# Problem
Starting at the line that contains "Task: Click the Science Tool logo" and ending at the line that contains "Click the Пригласить invite button", output those lines of the material as a Markdown table with the columns Row and Line. Skip blank lines and leave the pictures out.

# Task data
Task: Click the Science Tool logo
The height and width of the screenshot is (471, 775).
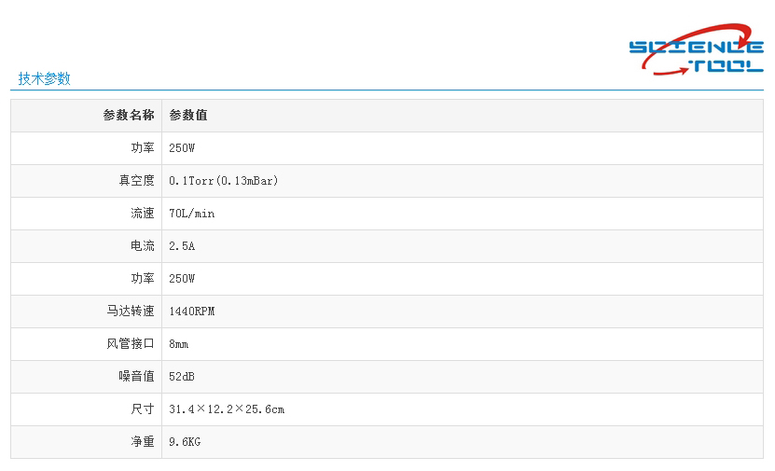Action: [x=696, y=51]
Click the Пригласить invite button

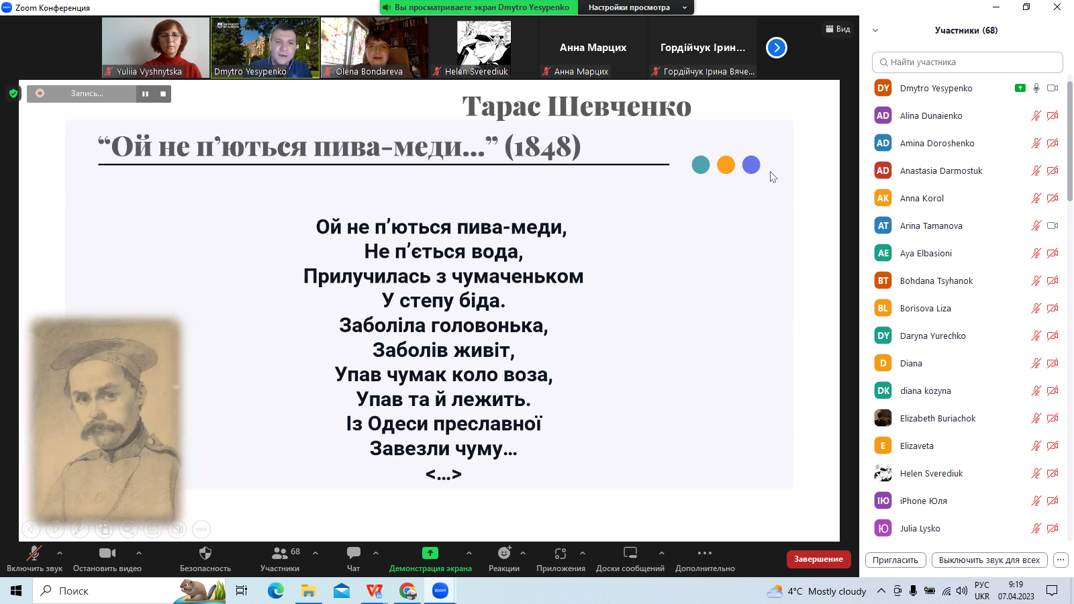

--

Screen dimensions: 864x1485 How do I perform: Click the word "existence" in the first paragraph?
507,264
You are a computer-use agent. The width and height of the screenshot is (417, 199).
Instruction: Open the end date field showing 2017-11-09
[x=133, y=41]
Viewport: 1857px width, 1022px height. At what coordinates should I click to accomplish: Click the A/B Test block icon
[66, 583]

...

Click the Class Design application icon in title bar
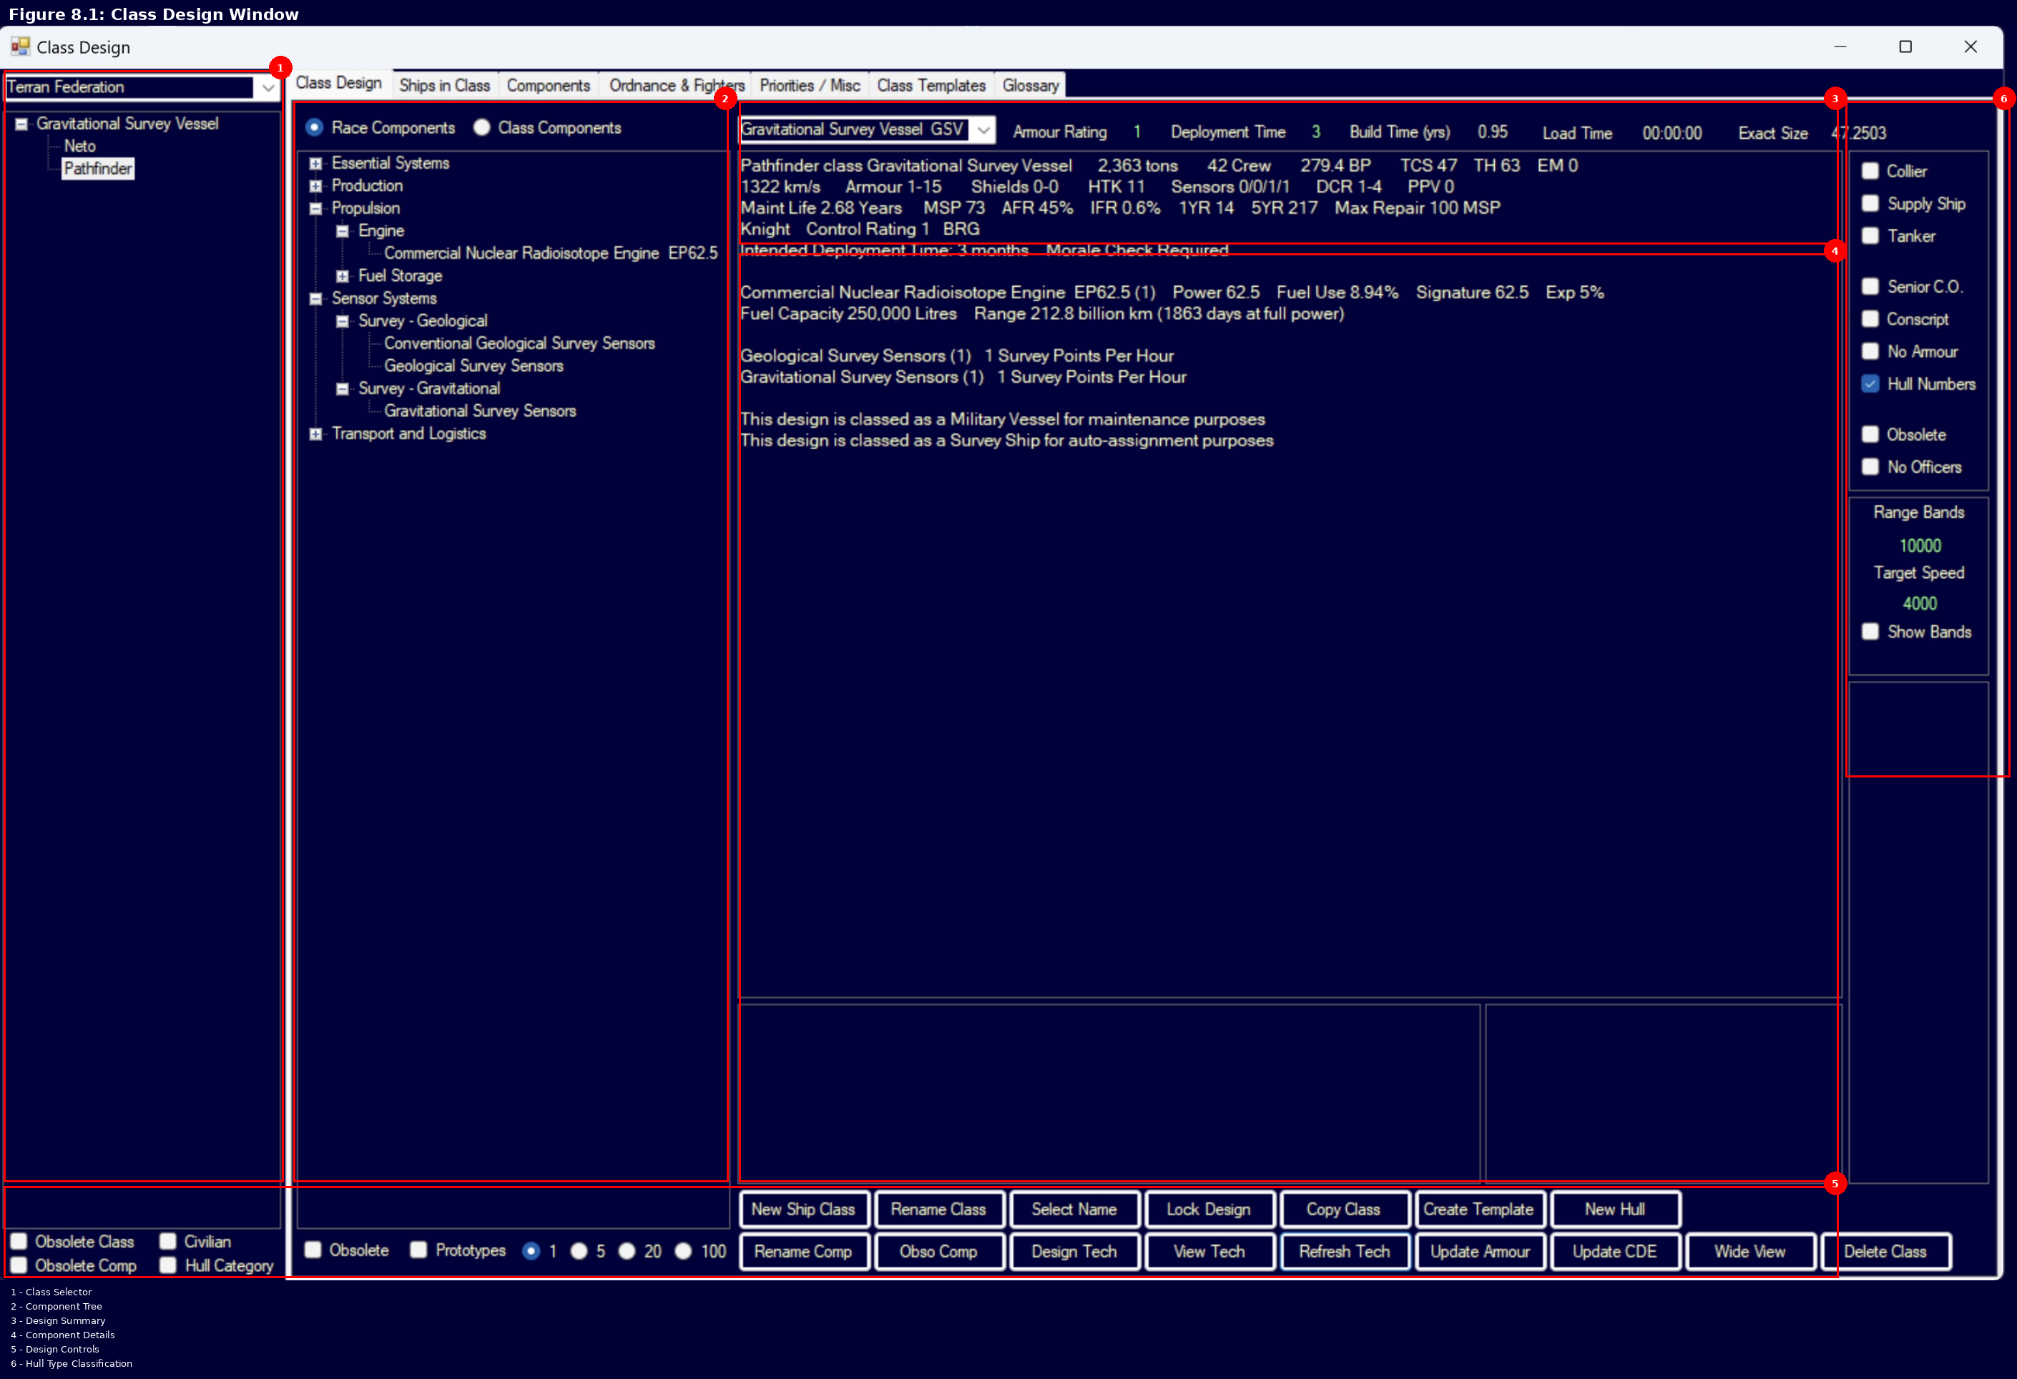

# Written solution
| Row | Line |
|---|---|
| 1 | Task: Click the Science Tool logo |
| 2 | The height and width of the screenshot is (471, 775). |
| 3 | Action: [x=696, y=51] |
| 4 | Click the Пригласить invite button |